* _What you will do_
Where a line of the entries holds the string "Share", copy that line.

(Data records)
=-=-=
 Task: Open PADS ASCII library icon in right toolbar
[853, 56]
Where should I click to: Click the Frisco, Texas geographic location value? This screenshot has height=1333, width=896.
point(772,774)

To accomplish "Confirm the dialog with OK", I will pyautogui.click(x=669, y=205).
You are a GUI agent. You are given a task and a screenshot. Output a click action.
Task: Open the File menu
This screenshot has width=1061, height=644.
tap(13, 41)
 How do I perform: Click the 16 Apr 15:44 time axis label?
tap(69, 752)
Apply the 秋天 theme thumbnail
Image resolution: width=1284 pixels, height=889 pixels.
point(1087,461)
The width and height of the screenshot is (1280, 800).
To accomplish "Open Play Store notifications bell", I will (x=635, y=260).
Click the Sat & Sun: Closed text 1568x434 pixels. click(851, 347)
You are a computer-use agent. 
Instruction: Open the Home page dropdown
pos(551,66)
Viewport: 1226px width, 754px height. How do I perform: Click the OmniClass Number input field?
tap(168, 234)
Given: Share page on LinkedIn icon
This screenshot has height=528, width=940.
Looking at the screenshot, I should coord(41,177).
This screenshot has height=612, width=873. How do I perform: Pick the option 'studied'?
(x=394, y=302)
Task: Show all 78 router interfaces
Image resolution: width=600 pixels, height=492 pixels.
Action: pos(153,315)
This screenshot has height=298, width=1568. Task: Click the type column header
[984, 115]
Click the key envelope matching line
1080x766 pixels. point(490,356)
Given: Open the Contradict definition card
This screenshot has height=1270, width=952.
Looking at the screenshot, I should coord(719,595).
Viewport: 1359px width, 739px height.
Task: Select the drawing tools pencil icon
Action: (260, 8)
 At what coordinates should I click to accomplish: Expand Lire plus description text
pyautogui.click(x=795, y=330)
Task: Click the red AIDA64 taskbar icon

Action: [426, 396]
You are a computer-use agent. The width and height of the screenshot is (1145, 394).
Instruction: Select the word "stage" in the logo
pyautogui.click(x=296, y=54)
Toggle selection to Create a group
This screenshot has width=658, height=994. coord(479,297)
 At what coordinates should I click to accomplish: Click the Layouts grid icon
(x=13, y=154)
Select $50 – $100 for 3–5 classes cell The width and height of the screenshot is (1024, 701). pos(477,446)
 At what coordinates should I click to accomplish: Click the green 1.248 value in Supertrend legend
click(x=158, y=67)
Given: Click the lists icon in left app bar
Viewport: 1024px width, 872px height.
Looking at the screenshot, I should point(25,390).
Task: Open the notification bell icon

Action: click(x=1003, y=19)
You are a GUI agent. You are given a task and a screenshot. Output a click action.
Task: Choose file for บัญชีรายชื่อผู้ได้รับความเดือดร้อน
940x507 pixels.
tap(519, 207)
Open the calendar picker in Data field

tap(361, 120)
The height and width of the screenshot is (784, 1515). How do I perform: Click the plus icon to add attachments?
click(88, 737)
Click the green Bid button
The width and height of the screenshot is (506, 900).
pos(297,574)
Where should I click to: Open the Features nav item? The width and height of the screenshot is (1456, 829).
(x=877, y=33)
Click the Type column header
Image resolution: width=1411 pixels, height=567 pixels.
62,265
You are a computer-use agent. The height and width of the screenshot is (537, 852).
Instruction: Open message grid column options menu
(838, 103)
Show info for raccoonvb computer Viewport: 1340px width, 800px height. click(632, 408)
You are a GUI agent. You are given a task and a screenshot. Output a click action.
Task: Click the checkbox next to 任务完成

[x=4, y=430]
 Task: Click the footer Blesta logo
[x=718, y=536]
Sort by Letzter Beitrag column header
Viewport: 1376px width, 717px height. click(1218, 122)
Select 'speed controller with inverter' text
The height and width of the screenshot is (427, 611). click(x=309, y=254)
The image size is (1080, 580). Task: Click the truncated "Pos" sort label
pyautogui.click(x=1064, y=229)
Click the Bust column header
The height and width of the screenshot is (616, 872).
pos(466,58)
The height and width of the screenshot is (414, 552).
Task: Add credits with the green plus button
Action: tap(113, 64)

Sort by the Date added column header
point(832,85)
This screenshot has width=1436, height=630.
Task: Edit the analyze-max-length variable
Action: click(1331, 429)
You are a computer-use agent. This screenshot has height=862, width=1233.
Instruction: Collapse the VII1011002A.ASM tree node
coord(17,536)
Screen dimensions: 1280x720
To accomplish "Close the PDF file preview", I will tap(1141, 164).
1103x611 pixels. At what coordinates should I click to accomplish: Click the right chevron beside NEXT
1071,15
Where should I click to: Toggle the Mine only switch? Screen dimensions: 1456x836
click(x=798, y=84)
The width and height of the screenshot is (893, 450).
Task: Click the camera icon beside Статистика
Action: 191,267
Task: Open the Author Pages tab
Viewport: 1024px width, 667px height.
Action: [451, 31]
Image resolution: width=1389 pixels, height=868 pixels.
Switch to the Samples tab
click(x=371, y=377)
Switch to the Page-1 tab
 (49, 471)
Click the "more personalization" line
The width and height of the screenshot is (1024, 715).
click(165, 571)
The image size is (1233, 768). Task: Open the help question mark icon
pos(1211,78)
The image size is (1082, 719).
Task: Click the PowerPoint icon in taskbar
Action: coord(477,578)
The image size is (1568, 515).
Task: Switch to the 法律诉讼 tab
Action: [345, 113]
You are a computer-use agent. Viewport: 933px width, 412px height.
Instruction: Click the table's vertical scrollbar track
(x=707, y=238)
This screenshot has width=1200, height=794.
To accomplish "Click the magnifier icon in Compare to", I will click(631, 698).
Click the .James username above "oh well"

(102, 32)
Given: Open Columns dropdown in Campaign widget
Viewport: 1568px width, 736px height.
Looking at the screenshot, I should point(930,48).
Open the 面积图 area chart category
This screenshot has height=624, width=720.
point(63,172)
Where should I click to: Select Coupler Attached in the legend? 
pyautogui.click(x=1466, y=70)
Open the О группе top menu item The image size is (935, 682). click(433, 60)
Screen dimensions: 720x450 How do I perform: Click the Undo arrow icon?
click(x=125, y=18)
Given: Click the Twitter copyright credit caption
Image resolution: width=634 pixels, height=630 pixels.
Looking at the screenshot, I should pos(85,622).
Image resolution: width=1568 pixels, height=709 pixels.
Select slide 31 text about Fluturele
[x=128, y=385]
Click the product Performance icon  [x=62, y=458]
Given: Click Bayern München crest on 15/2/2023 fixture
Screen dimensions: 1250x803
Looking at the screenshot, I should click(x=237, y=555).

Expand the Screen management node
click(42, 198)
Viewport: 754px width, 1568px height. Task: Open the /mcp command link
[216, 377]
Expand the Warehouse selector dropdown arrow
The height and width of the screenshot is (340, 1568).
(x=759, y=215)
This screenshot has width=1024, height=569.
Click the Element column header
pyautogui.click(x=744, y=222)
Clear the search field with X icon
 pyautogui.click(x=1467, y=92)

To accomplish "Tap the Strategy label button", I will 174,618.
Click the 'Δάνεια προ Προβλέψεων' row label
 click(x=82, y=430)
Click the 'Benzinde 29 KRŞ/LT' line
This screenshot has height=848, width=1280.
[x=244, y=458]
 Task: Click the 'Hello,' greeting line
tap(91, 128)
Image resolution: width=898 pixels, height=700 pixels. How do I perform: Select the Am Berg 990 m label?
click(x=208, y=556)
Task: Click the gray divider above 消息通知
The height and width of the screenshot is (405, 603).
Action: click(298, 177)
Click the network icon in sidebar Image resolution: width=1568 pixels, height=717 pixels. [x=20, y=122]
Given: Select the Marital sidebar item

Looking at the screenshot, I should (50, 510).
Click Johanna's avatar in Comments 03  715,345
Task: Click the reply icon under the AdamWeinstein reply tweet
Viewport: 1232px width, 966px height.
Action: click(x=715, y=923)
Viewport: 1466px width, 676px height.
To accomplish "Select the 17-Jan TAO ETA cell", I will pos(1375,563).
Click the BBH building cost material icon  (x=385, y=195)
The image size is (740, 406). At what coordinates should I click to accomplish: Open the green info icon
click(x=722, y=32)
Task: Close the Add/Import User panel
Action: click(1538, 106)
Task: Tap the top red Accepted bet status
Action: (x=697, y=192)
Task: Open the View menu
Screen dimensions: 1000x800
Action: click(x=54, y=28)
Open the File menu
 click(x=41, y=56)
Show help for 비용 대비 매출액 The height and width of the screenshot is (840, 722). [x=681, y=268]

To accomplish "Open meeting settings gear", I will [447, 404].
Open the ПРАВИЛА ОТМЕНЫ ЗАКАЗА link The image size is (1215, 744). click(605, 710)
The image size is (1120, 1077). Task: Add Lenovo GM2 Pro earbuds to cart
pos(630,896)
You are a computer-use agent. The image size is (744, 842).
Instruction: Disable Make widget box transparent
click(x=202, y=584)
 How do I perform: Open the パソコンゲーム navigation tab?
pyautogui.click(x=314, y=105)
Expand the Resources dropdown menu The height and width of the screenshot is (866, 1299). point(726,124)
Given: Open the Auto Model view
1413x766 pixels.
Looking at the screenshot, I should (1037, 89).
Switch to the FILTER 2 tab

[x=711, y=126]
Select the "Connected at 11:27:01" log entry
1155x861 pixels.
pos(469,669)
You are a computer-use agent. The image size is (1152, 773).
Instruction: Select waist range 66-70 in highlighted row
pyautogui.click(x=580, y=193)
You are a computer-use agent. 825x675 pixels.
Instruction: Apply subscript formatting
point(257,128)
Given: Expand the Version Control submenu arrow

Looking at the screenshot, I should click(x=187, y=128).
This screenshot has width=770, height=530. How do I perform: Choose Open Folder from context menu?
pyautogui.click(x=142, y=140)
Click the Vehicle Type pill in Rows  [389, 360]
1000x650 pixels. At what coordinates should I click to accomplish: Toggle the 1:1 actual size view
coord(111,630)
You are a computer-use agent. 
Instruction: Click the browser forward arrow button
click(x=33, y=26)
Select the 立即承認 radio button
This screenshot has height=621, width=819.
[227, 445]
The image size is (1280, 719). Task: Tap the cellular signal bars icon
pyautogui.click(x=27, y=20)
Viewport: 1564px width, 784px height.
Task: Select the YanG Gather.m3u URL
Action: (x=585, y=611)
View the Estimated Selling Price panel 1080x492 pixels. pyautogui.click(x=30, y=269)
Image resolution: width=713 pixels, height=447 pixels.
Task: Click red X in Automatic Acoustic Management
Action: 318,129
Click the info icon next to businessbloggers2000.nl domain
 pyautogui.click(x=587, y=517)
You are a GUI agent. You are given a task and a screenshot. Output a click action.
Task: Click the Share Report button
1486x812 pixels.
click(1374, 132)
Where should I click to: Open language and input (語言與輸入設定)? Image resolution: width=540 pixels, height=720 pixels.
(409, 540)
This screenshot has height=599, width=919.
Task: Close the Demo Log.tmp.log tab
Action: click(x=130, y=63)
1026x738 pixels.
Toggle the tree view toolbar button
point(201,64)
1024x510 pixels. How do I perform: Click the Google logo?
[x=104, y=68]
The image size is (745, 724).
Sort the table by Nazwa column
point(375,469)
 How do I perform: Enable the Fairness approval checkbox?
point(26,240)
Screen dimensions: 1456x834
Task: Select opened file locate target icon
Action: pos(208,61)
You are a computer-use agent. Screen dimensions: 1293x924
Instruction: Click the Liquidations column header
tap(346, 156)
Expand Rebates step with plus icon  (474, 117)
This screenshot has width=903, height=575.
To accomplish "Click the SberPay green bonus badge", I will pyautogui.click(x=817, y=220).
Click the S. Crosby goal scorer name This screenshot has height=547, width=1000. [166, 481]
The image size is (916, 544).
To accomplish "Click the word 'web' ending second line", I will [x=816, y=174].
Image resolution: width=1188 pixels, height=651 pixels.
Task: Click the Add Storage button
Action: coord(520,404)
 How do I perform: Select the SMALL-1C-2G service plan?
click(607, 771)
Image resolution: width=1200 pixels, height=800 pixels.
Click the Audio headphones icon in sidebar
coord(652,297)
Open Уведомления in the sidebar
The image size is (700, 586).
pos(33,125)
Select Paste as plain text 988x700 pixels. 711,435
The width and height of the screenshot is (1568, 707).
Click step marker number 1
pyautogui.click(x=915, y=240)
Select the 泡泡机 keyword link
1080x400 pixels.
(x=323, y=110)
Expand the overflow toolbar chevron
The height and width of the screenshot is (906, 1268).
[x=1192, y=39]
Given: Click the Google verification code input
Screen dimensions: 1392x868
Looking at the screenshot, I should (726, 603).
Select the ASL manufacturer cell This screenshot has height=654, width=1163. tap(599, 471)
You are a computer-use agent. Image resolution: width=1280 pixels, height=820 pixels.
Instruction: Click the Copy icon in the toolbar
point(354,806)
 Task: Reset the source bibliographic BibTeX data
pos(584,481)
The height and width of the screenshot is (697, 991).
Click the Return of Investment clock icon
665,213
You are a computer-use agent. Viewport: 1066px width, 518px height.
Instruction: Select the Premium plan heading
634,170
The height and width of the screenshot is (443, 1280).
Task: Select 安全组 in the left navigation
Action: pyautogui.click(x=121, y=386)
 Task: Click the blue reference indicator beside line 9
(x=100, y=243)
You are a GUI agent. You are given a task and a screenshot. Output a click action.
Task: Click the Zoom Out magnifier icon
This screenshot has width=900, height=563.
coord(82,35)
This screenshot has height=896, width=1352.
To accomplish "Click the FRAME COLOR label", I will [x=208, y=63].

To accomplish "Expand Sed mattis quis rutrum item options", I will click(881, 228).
=-=-=
* _Result of the exercise_
Given: Share page on LinkedIn icon
Task: Click the Share Report button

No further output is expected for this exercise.